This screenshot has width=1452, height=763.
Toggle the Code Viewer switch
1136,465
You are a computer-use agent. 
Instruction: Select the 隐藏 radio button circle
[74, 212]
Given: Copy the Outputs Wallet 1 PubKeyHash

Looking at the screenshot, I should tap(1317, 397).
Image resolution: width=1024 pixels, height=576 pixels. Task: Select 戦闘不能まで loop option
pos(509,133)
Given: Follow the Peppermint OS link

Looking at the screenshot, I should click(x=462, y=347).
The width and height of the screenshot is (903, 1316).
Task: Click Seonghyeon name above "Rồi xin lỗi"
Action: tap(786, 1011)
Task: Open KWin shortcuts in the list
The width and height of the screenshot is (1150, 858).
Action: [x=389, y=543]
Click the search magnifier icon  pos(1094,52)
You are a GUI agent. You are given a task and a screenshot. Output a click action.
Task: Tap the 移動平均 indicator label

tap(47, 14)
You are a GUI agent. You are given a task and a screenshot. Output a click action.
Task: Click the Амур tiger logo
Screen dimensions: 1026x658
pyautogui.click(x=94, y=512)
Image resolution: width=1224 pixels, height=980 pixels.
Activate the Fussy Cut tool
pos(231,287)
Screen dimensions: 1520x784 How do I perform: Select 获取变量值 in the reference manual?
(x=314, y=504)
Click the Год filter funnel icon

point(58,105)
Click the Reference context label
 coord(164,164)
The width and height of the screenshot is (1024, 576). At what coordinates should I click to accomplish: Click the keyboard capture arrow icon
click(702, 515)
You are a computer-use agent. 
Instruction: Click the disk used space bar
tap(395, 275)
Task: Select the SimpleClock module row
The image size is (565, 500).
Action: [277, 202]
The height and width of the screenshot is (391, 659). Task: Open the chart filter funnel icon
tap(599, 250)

▬▬▬▬▬▬

# [TASK TO COMPLETE]
Express the records, starting at the line containing "The width and height of the screenshot is (1024, 576)." and ending at the end of the records, as a two-column CSV with the header text,answer. Give one row per record with its text and its answer, each in a single quoted field and with line breaks replaced by spaces.

# [ANSWER BELOW]
text,answer
"The width and height of the screenshot is (1024, 576). At what coordinates should I click to accomplish: Click the keyboard capture arrow icon","click(702, 515)"
"You are a computer-use agent. Instruction: Click the disk used space bar","tap(395, 275)"
"Task: Select the SimpleClock module row The image size is (565, 500).","Action: [277, 202]"
"The height and width of the screenshot is (391, 659). Task: Open the chart filter funnel icon","tap(599, 250)"